As should we all rest easy with the knowledge of our shared accumulated culture despite the many missteps of government encroachment into our daily lives. The fabric may be worn and sometimes frayed, but, as Bogart consoled, “We’ll always have Paris.”

Or, for we fortunate enough to live in these times, the negative rights enshrined in the U.S. Constitution; the library shelves of books celebrating all that is honorable about the human race in the face of war, poverty, disease and the thousand natural shocks flesh is heir to; the art galleries trumpeting the pinnacle of human creativity; sanitary and medical advancements; the amazing technological achievements from the Guttenberg press to the Internet; and dedicated individuals willing to devote their time, efforts and sometimes entire careers to the preservation of all that represents the best of aesthetic accomplishments and governance.

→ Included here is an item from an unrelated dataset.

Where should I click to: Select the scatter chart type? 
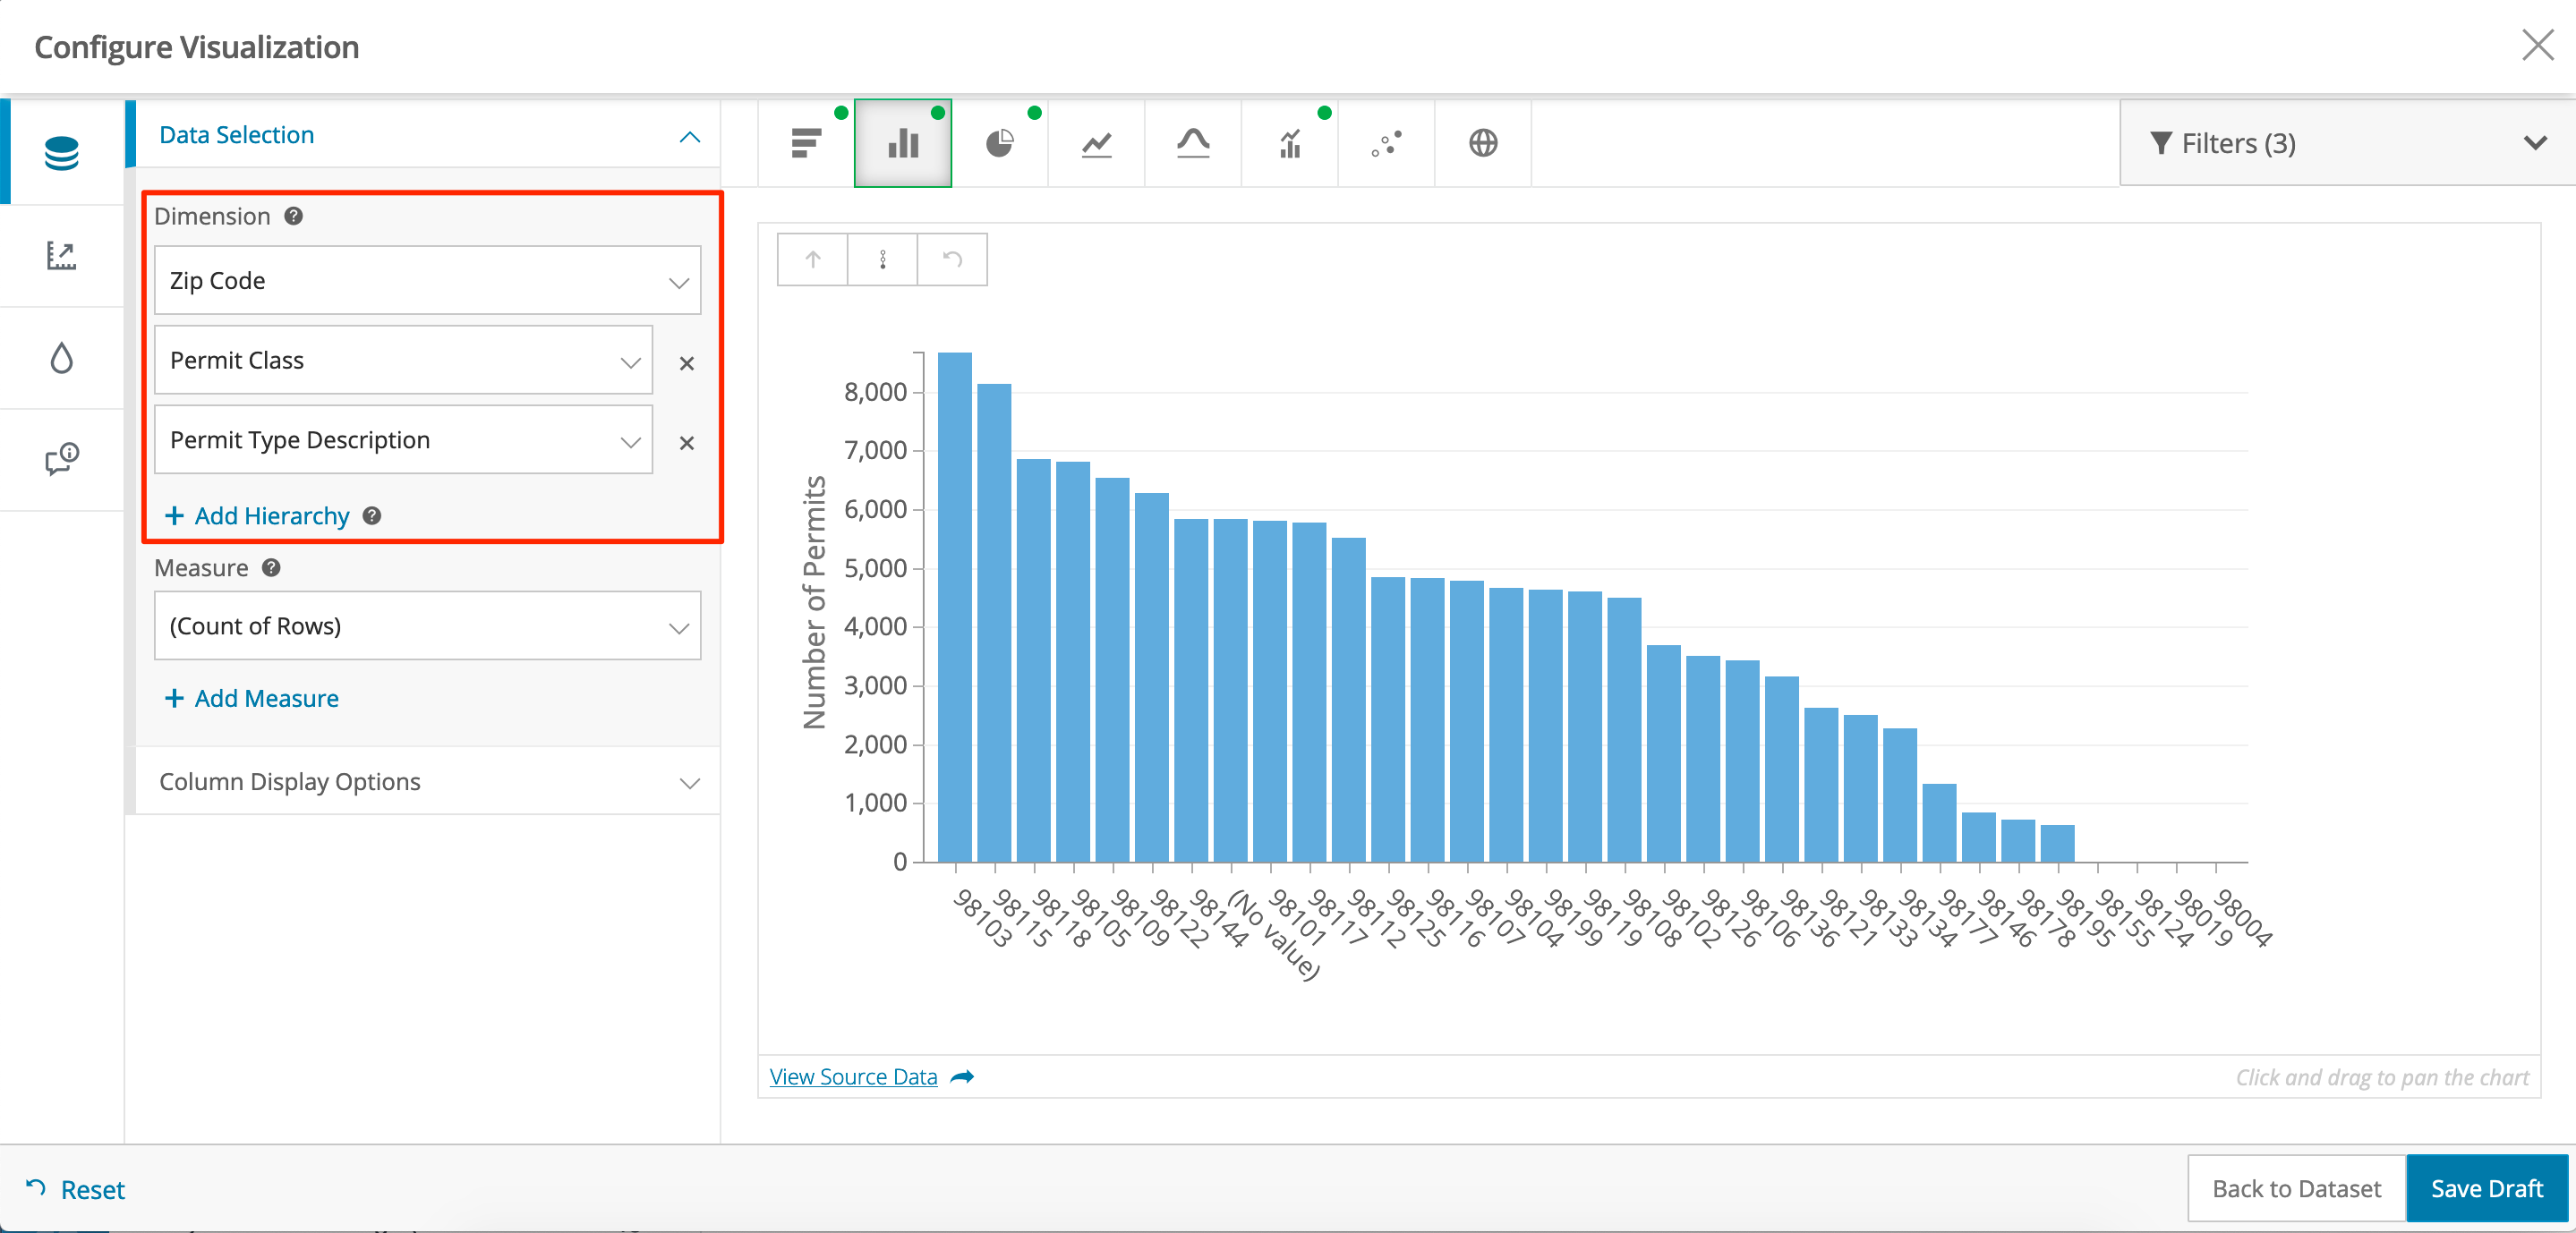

Like my friend the late Russell Kirk, Barzun possessed a genius for providing a tonic against the premature assessment that our civilization was irredeemably consigned to eventual despair. In fact, rumors of the demise of our culture are greatly exaggerated.

However, Barzun and Kirk both recognized distinct disruptions in the cultural order. Barzun, for example, was among the first of the intellectual elite to identify government meddling in arts, philanthropy and education institutions as hindrances rather than remedies. Representative essays on these subjects can be found in his collections “The House of Intellect” and “The Culture We Deserve.” In the latter, he presents some of the most cogent arguments against public arts funding ever committed to paper, including the seemingly counterintuitive supposition that government-supported art may spur more art but of an increasingly diminished quality.

No commentary on Barzun can do his tremendous influence justice, as many more worldly scribes have attempted and fallen considerably short of the mark. Readers unfamiliar with his work should ferret out his many books and essays for a quick crash tutorial — but be warned, you may not be able to stop.

Those who know of his work would be well-served by a refresher course. The culture may not be dead, but it sure could use an invigorating jolt.